Generally ion Exchange is more used as first step of purification in absence of tags which allow affinity purtification, as IMAC, MBP, GST, proteinG/A affinity purification, while SEC is more used as a second step to refine the purification, remove possible aggregates and buffer Exchange the sample in a single step.
in size exclusion chromatography compound separated by its size and in some case by its molecular wight while in case of ion exchange chromatography ions separated according to infinity with ion exchanges.
IEC is much more resolutive because conditions for elution can be optimized (nature of the matrix, buffer pH, nature of the salt, length and slope of the gradient) whereas it is not the case for SEC (isocratic elution).
To answer your question it is little bit tricky because we don’t know what is the composition of your sample (e.g sample contains expressed protein with affinity tag or sample contains mixture of proteins isolated from animal or plant source, etc) If the sample contains expressed protein with affinity tag then you should check the purity of your protein after expression by using SDS-PAGE, if the SDS-gel shows big expressed protein band and few low or high molecular weight impurities then you should run size exclusion column but if the SDS-gel shows multiple bands then you need to try other methods of separation like IEC, HIC and you can optimize different parameters like pH of buffer, nature of salt, type of resin during these separation methods. Finally if your yield of protein is low then don't go for SEC because you will lose 30-40% of your sample during the process.

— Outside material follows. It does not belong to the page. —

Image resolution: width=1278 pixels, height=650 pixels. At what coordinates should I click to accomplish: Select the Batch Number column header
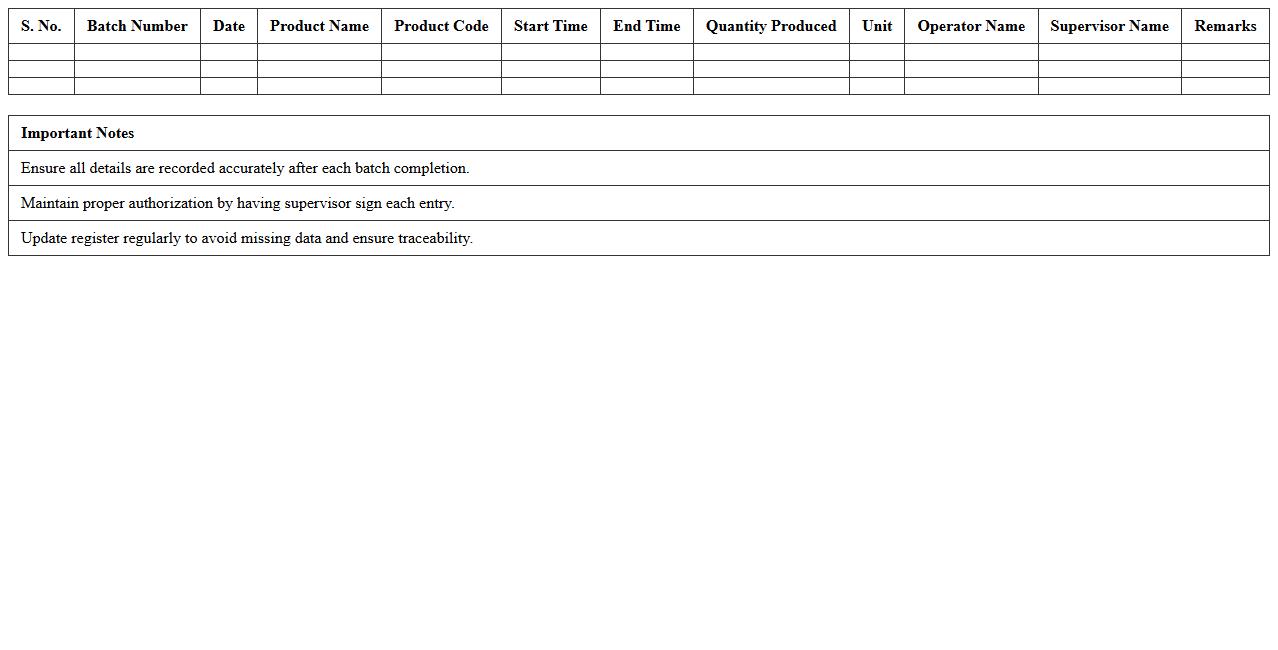pyautogui.click(x=137, y=26)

The best method for purification is depending on the properties of the target protein and the properties of the other proteins in the sample and their quantity .
Usually you can use ion exchange for proteins with differences in their IEP . Size exclusion chromatography will used to separate proteins with diffuseness in their M.W.The quantity of sample you can separate in IEC is higher than size exclusion chromatography .But usually you most use more than 1 type of chromatography to purify protein.